■ Recorded information
_____

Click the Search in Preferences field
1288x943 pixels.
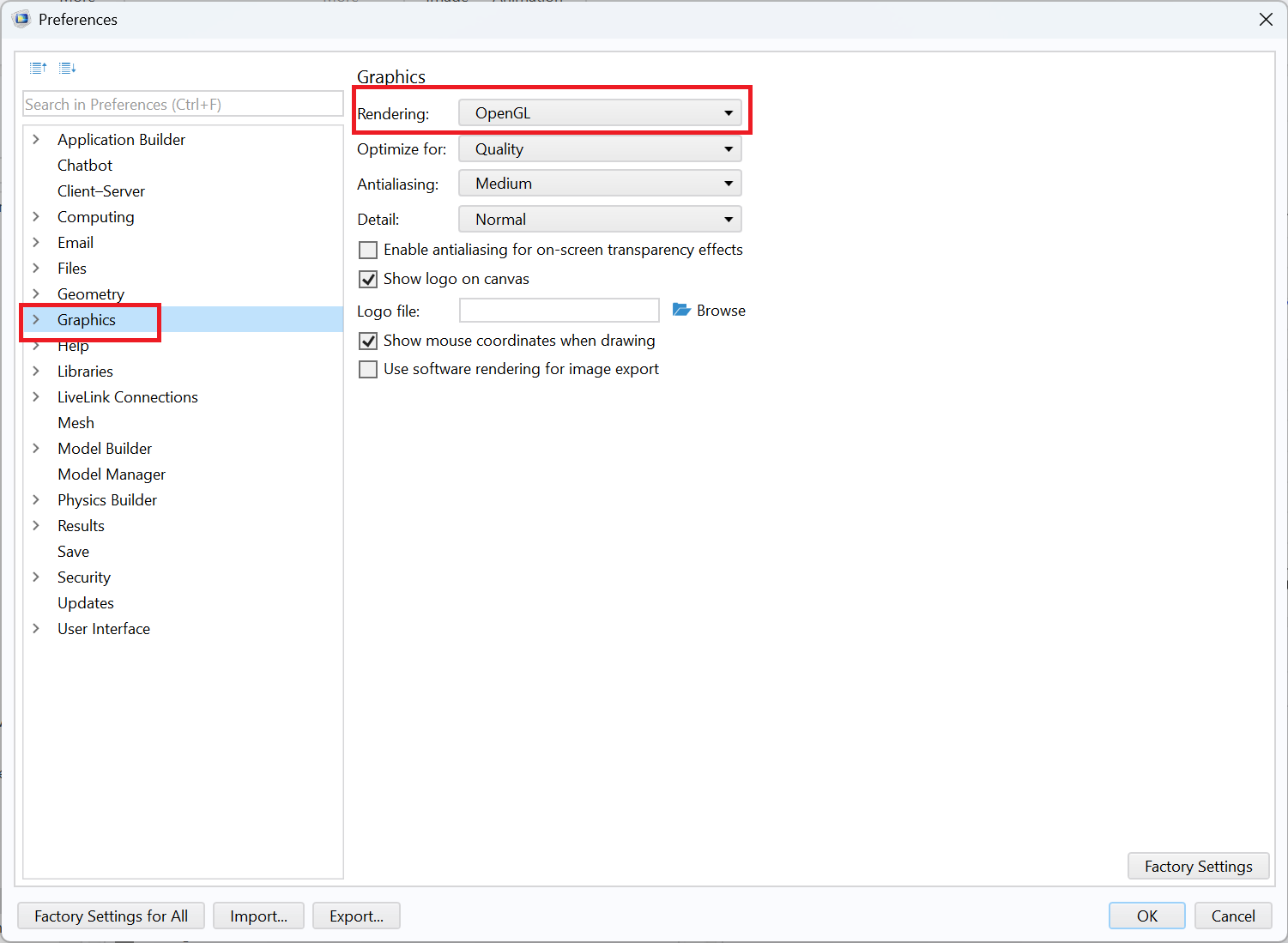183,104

_____

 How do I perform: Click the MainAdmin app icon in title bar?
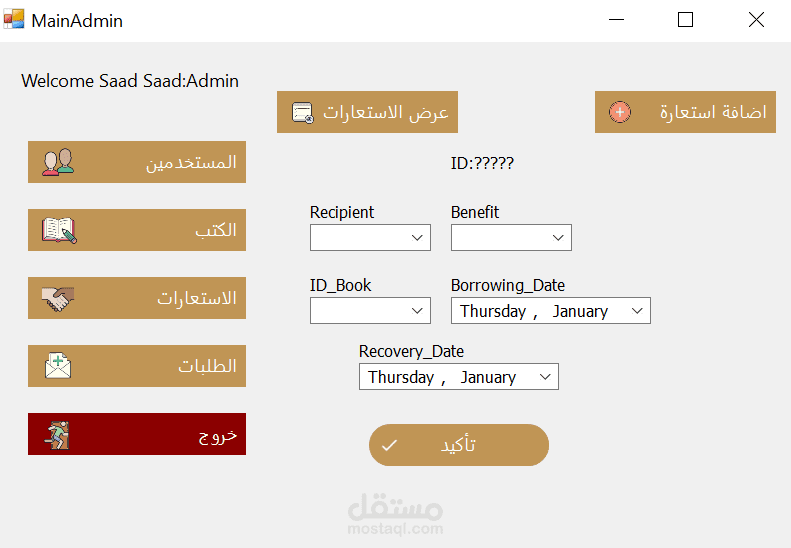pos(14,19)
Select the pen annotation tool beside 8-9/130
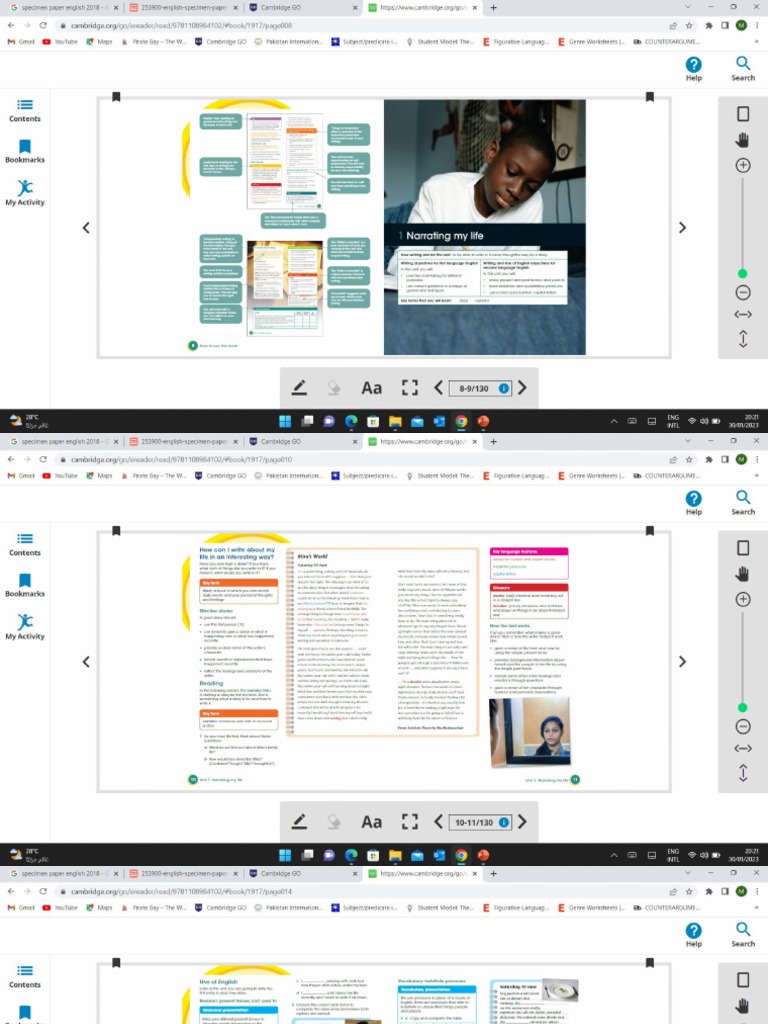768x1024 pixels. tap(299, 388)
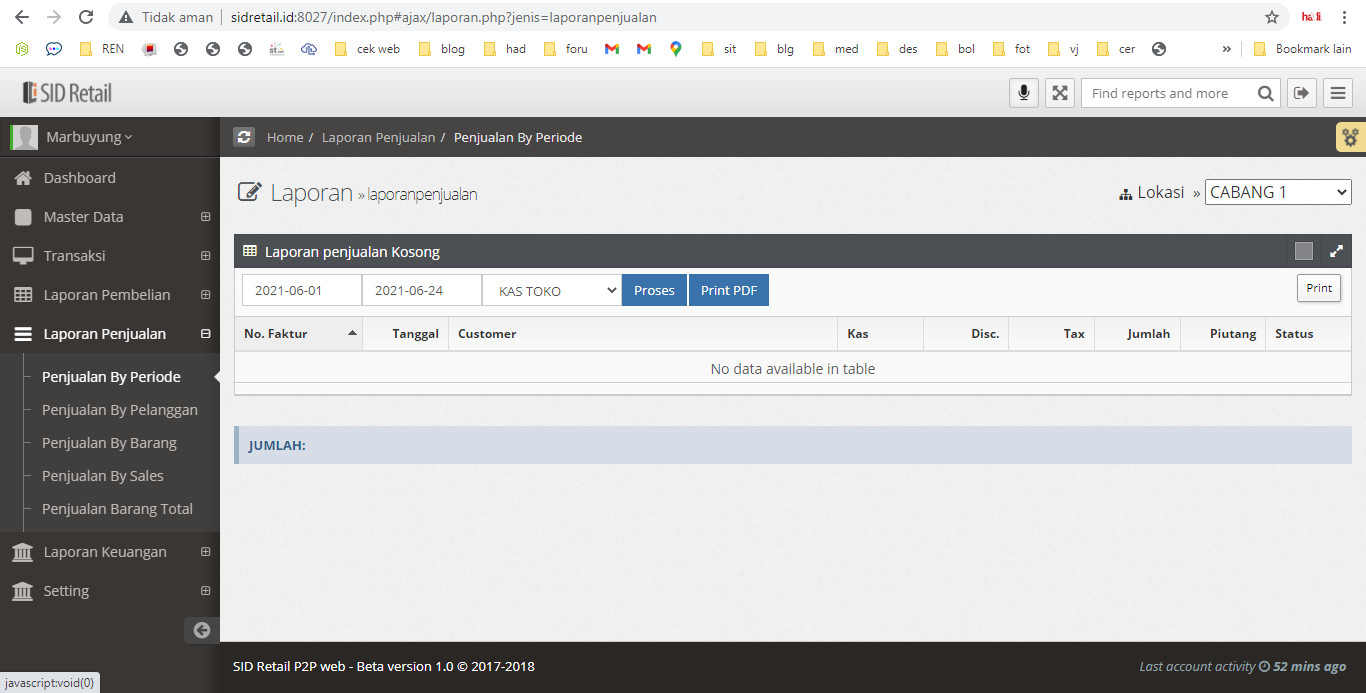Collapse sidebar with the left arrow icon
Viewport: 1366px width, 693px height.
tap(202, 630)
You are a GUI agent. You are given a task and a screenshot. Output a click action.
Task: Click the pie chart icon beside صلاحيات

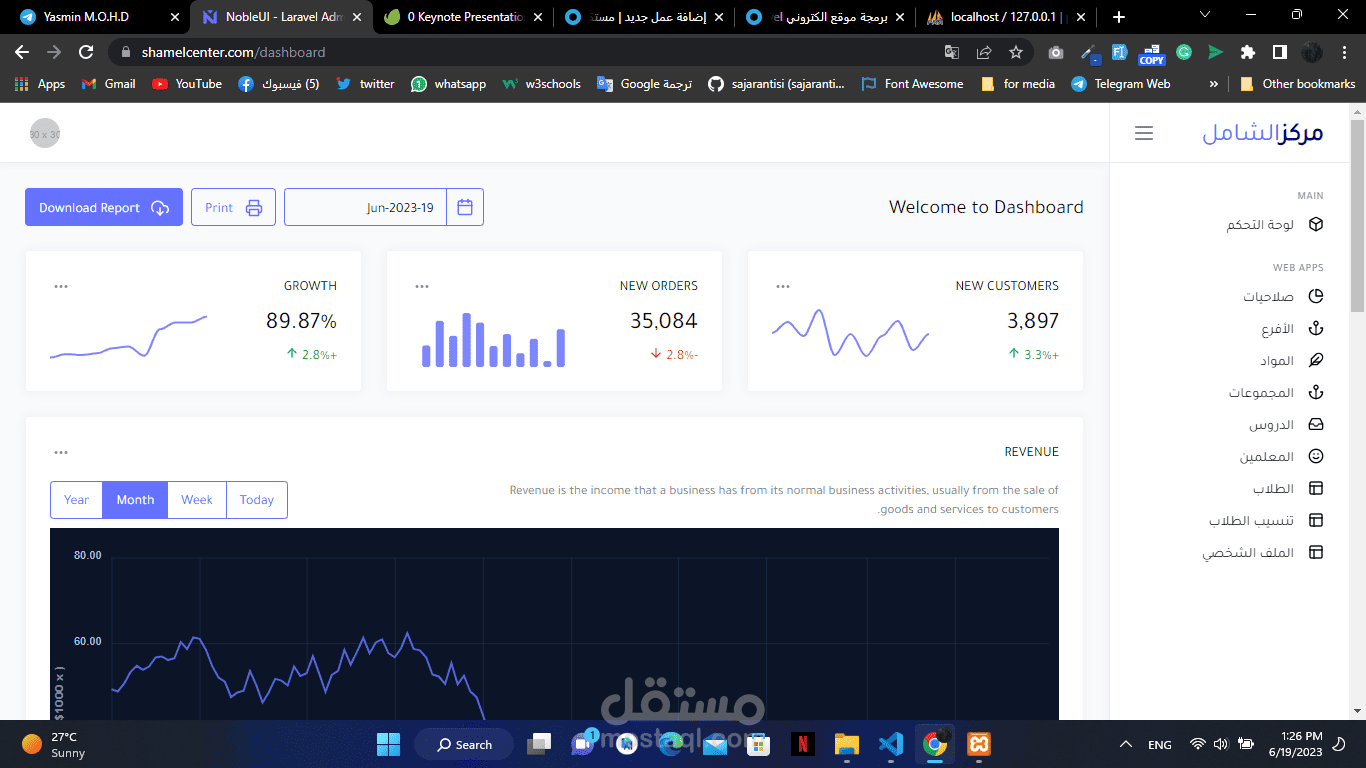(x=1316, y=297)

_____

■ Aim of the task
How many of the lines above contain the word "beside"? Reply with the number alone.

■ The reply
2